[Collected data entries]
++++++++++

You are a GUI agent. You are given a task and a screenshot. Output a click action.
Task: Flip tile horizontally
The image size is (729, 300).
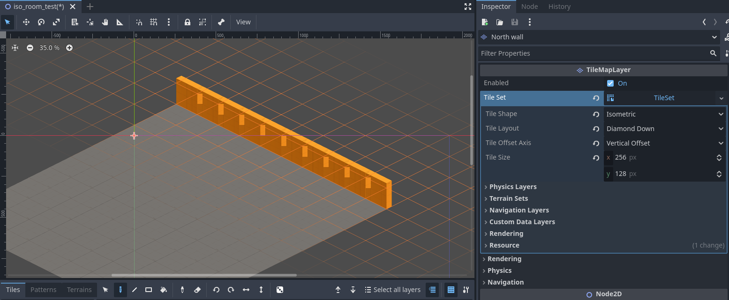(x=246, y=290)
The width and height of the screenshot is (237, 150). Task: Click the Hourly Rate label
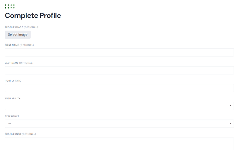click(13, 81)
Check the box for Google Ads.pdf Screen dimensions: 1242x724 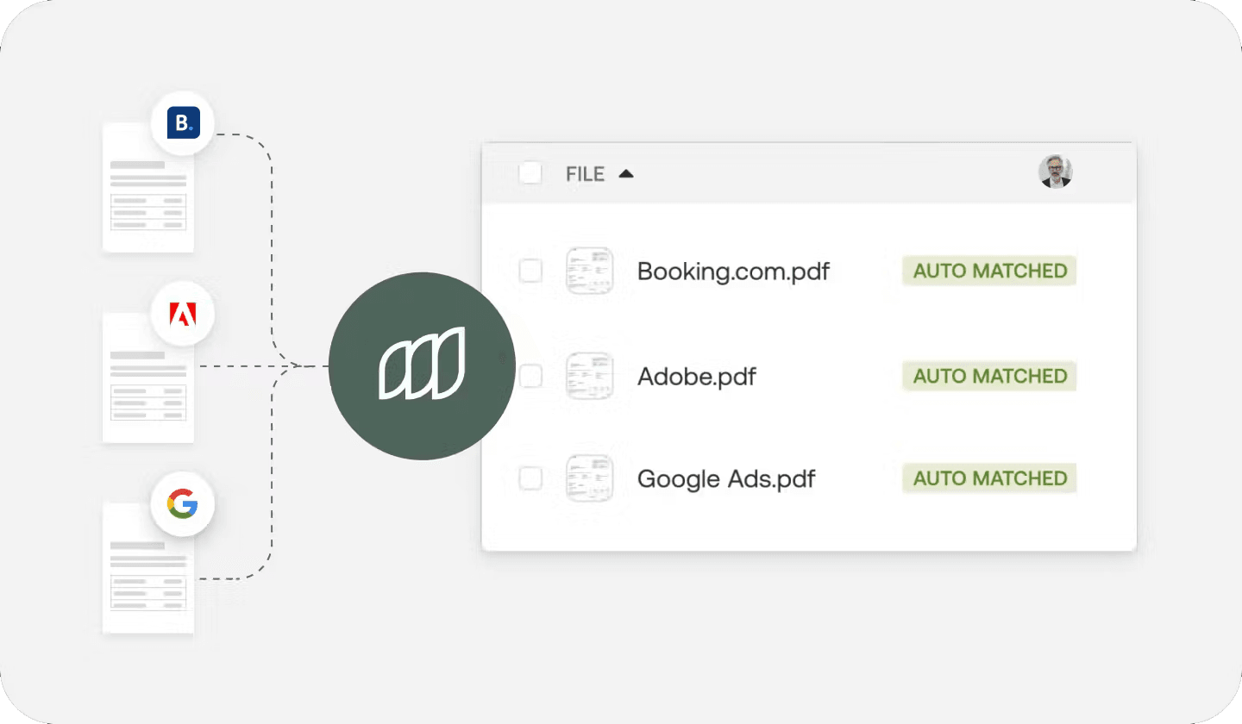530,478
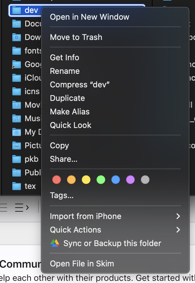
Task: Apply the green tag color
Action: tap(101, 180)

++++++++++

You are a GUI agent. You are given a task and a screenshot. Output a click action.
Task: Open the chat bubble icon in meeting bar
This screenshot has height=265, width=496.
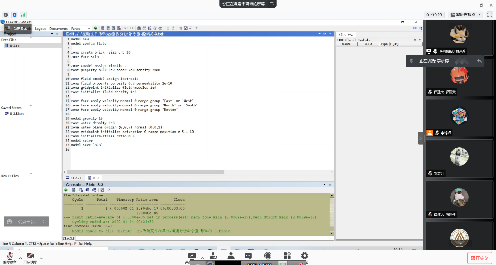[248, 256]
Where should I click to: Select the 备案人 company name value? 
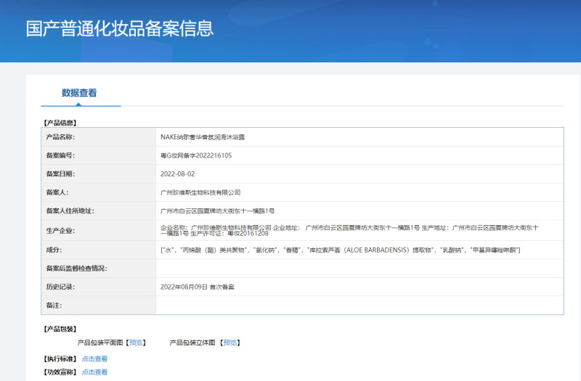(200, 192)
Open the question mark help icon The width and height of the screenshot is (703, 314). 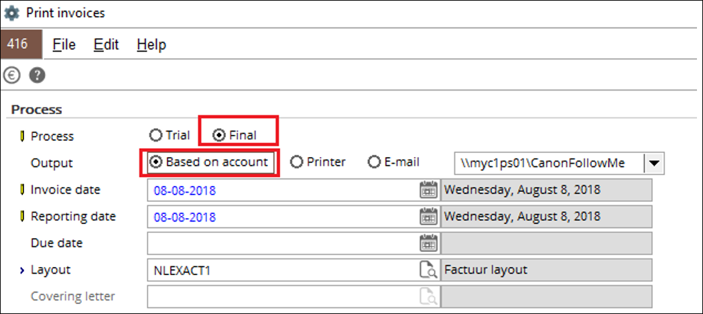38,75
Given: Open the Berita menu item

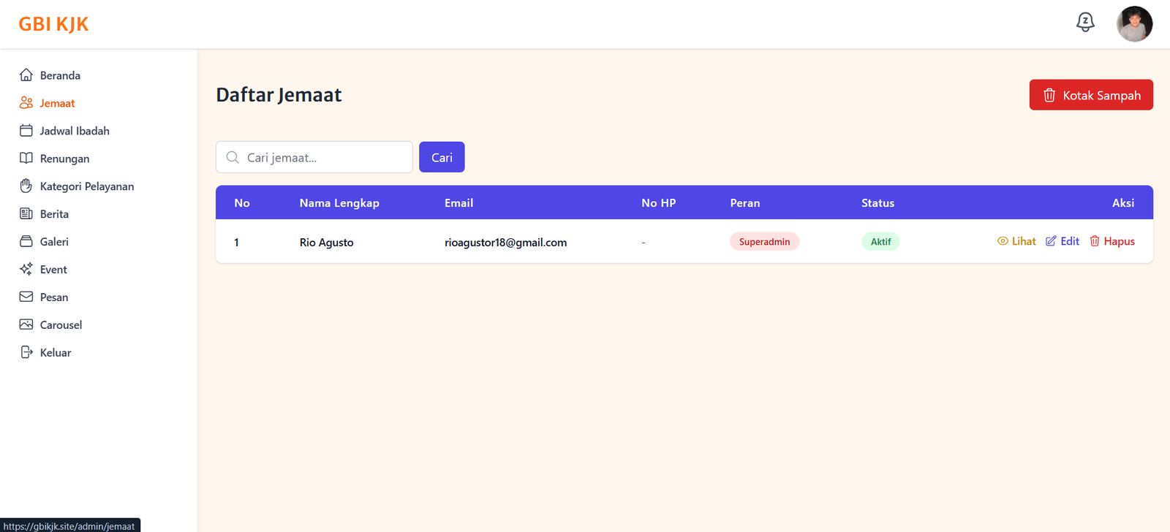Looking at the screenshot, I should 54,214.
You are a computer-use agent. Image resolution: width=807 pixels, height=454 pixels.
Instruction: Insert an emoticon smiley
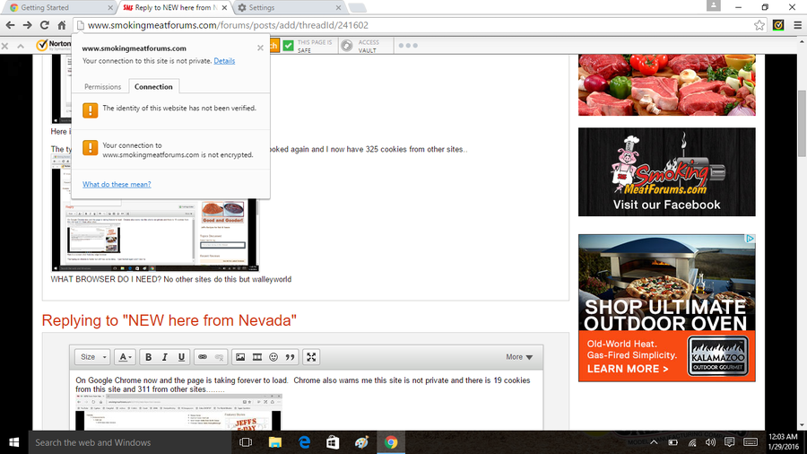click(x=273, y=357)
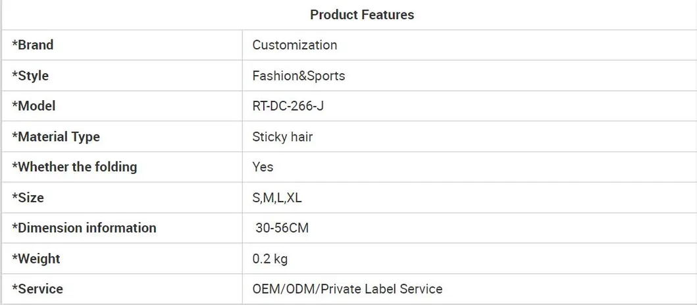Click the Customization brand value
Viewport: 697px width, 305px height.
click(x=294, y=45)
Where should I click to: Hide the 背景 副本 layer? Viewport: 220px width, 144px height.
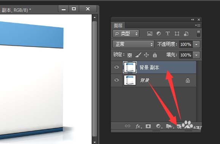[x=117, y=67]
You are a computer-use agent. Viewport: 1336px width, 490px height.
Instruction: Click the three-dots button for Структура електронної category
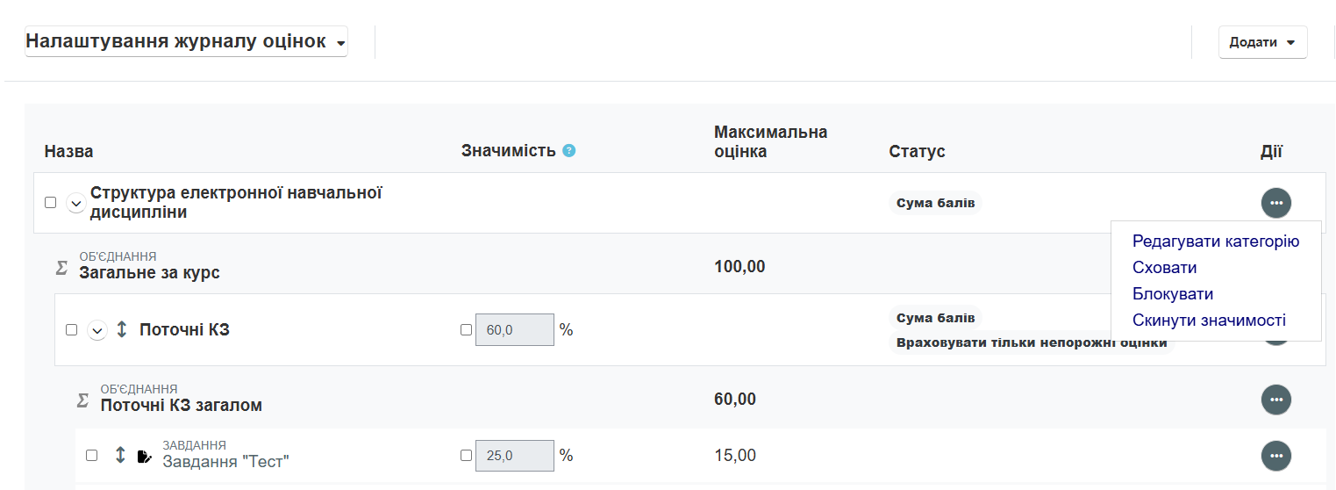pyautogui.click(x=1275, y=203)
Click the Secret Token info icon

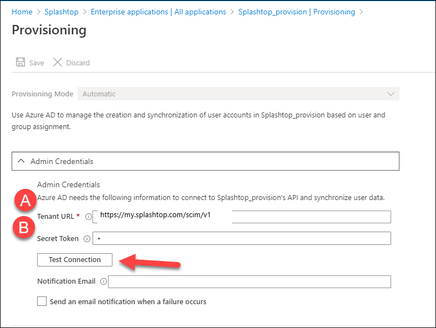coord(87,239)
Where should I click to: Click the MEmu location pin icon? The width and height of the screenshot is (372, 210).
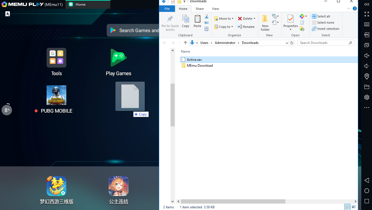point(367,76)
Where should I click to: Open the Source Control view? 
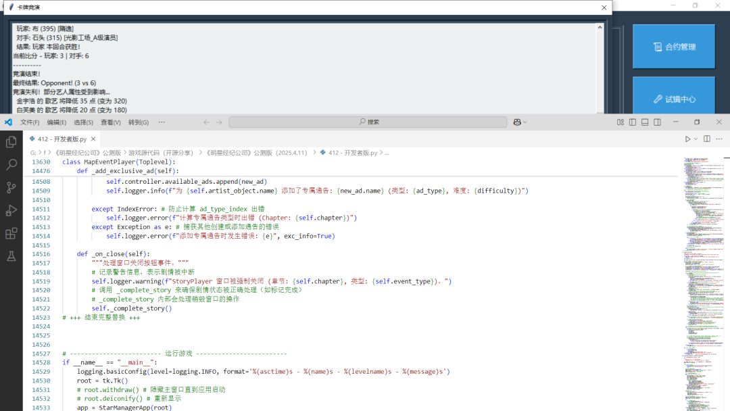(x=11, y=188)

++++++++++

EXERCISE INSTRUCTIONS: Please copy each line of the records above that holds the word "computer".

ANSWER SECTION:
You are a computer-use agent. Image resolution: width=807 pixels, height=454 pixels.
You are a computer-use agent. Viewport: 1336px width, 490px height.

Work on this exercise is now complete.